Article byPosted Featured AuthorJune 2012
When Lem Adams, III first moved to Rankin County in 1973 to practice law, it was a much different place than it is today.
“When I first moved here there was not a fast food restaurant in the entire county,” said Adams. “The first one was Dairy Queen in Pearl, so on Sundays after church everyone went to the Dairy Queen in Pearl.”
Adams, the 2012 President-Elect of the Mississippi Bar Association, has watched what was the small, rural county in which he began practicing law explode from a population of approximately 44,000 residents in 1970 to over 141,000 currently. And Adams has worked hand-in-hand with its residents all the way through the continuing growth.
Adams began his practice in Brandon because “at the time it had the lowest per-capita population of lawyers in the surrounding areas.” He has worked with numerous Rankin County communities as they’ve grown, serving as Rankin County Prosecuting Attorney and city attorney for the cities of Brandon (1977-1989), Flowood (1989–2002), and Pelahatchie (1981-2003). He has also served as counsel to the Rankin/Hinds/Pearl River Flood and Drainage Control District.
Adams currently serves as Board Attorney for the Rankin County Board of Supervisors, working with his longtime friend George Bobo, county administrator for Rankin.
“I went to work with the City of Brandon in 1984 and Lem taught me a lot about city government and the law,” said Bobo. “He is super knowledgeable about everything and does a really good job listening to situations before coming up with solutions.”

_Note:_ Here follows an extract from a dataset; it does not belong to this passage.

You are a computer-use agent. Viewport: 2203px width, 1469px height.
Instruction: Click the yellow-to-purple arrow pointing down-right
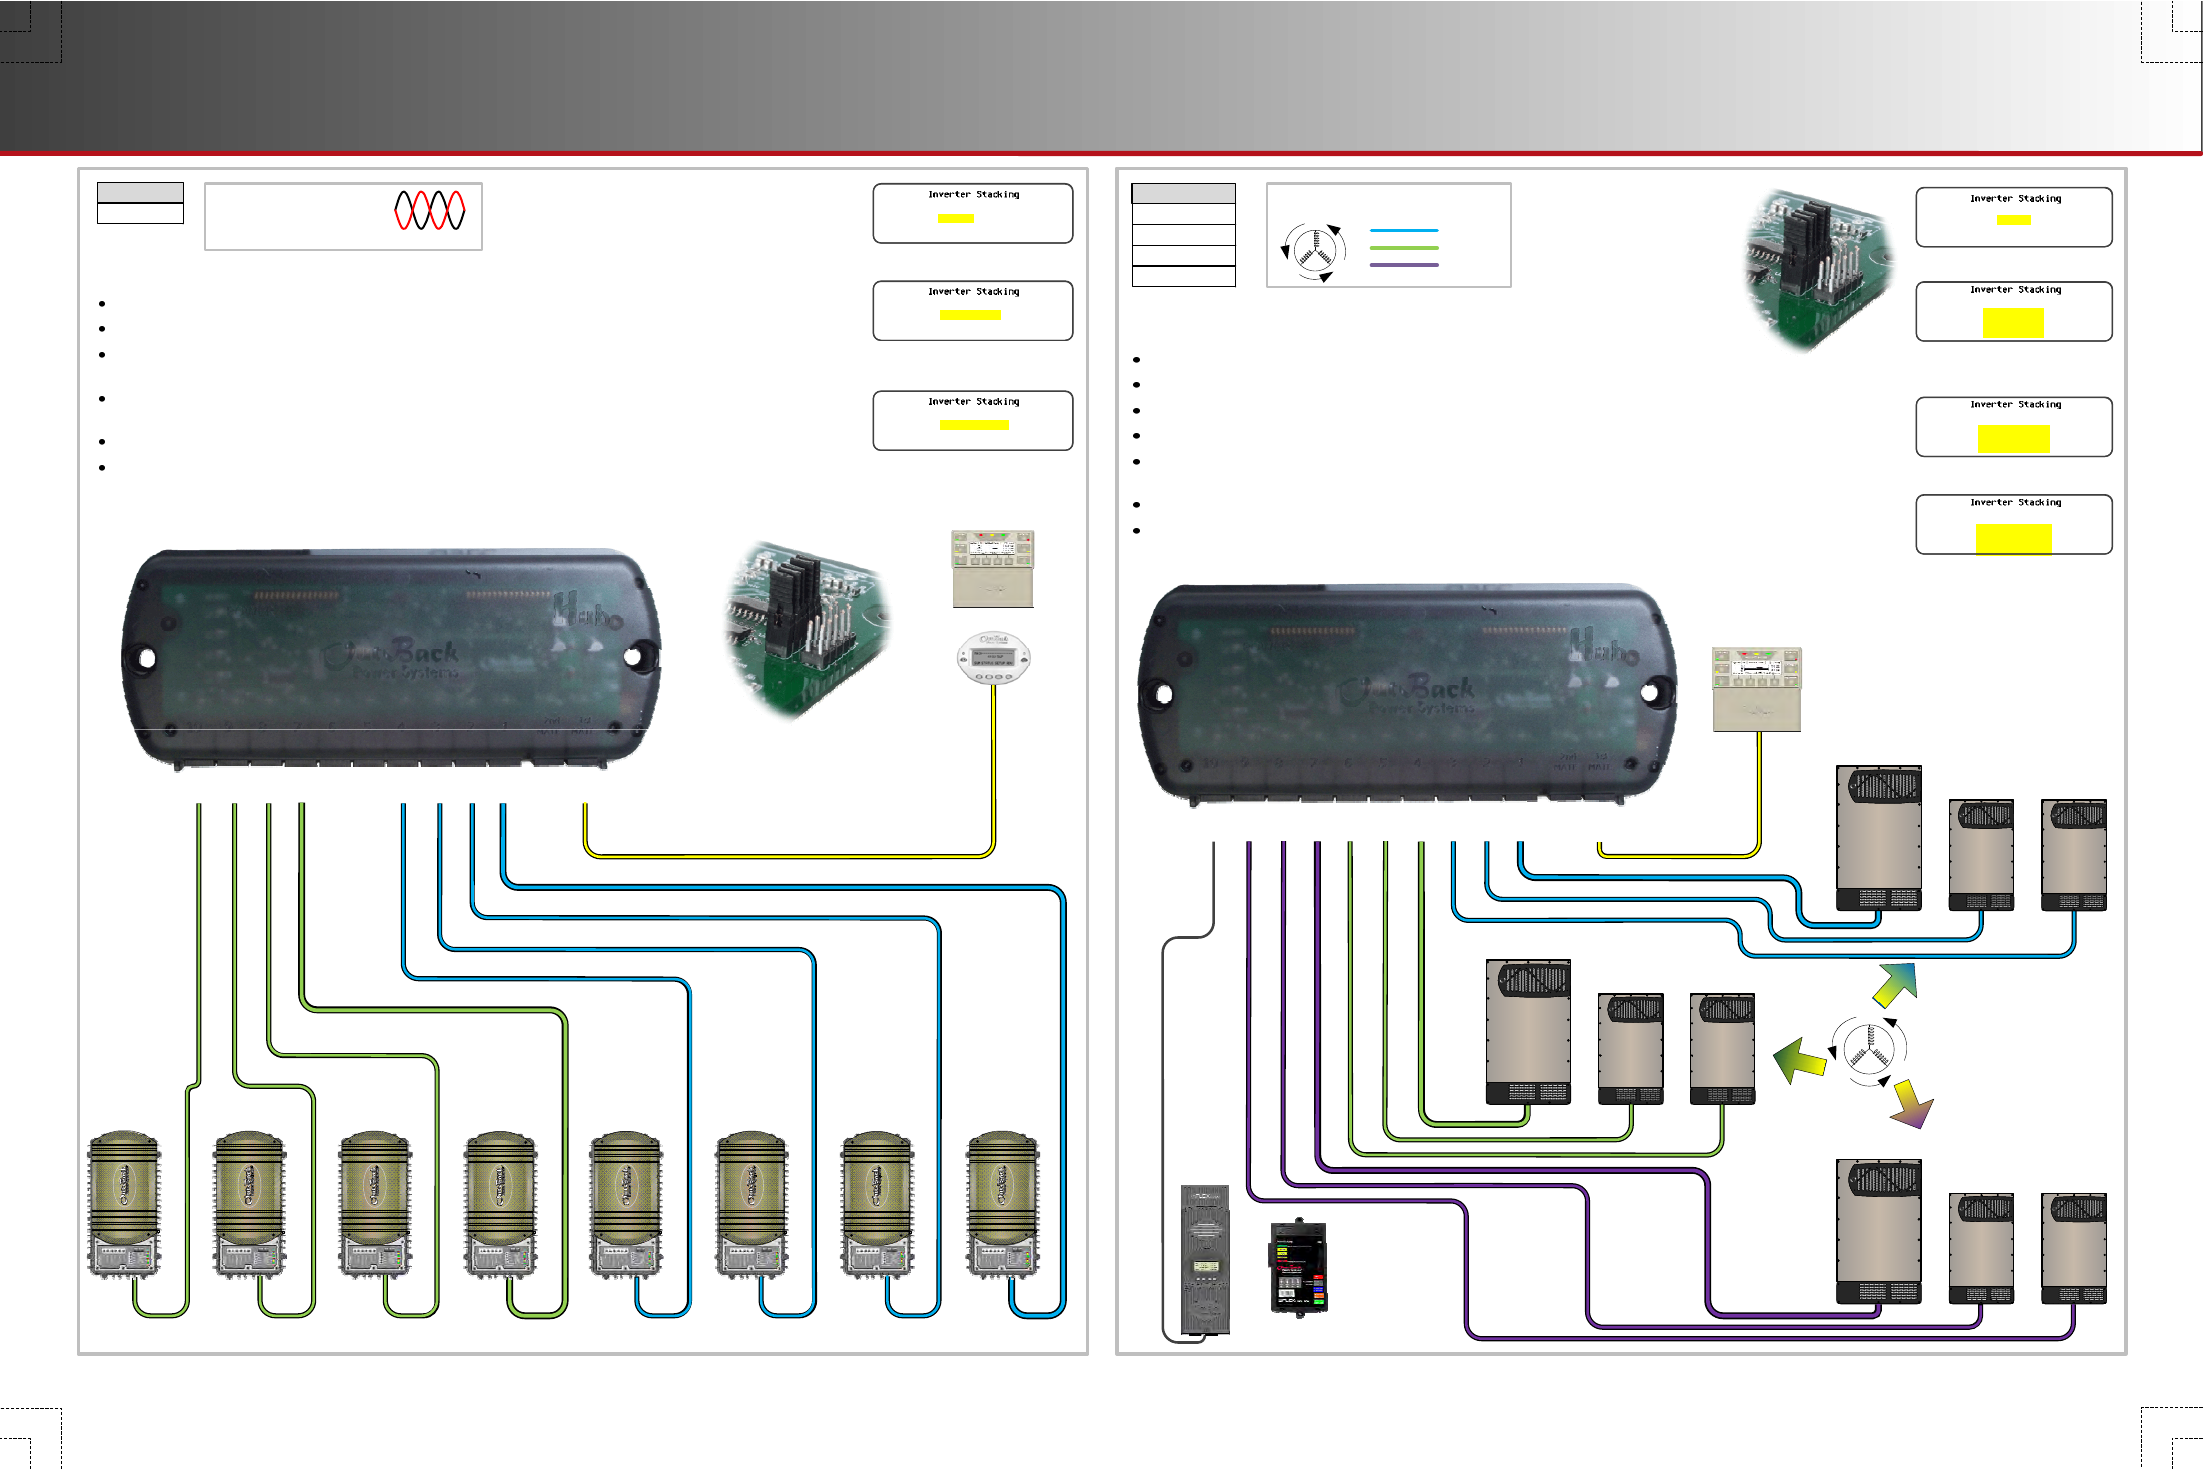(x=1912, y=1104)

Those same qualities “will make him a good representative for the Bar,” said Bobo.
Six years after moving to Brandon and working with a solo practitioner, Adams started his own law firm, which now consists of nine lawyers. As Rankin County and his law firm grew, so did Adams’ reputation.
“It’s hard to go anywhere where someone doesn’t know him,” said Mike Boland, one of Adams’ partners in the law firm of Adams & Edens, P.A. “You can walk into a courtroom anywhere in the state and someone will ask you how Lem is doing.”
This is in part because of Adams’ involvement in the Mississippi Bar and his community. Adams has served on the Board of Bar Commissioners, the Executive Committee of the Bar, the Supreme Court Advisory Committee on Rules, a volunteer lawyer with the Mississippi Volunteer Lawyers Project, a facilitator in the James O. Dukes Law School Professionalism Program, and a volunteer attorney with Mission First. Adams was inducted as a Fellow of the Mississippi Bar Foundation and has served on its nominating committee.
In the community, Adams and his wife of forty years, Marcia, are members of Lakeland Presbyterian Church, where he serves as a ruling elder. Adams is currently vice chairman of the Board of Directors of Desire Street Ministries, an inner city ministry to at risk youth in the New Orleans 9th Ward and other poor areas in the Southeast. Adams is also a Life Member of the Ole Miss Alumni Association and the Ole Miss Loyalty Foundation.
Adam’s “diversification” in his law practice and community involvement make him an ideal Bar president, said Adams’ longtime law partner, Frank Edens, Sr. “He is just excellent working with people,” said Edens.
“He is an absolute gentleman and a pleasure to practice law with and against,” said long-time friend, attorney John Toney.
It is his wide variety and collection of experiences that Adams’ hopes will serve him well as President of the Bar. With plenty of other things to keep him busy, Adams is now accustomed to the hectic pace and is excited about the new challenge of serving as bar president.
“I look forward to serving all members of the bar in whatever way I can,” he said.
Adams and Marcia have two children, Whitty McCloud of Baton Rouge and Lem IV of Brandon. Adams has one grandaughter, Morgan. Adams graduated from McComb High School, attended Southwest Community College, and received his undergraduate and law degrees from Ole Miss.
When not practicing law or spending time with family, Adams is an avid hunter and fisherman. He is also a self-described New York Yankee fanatic.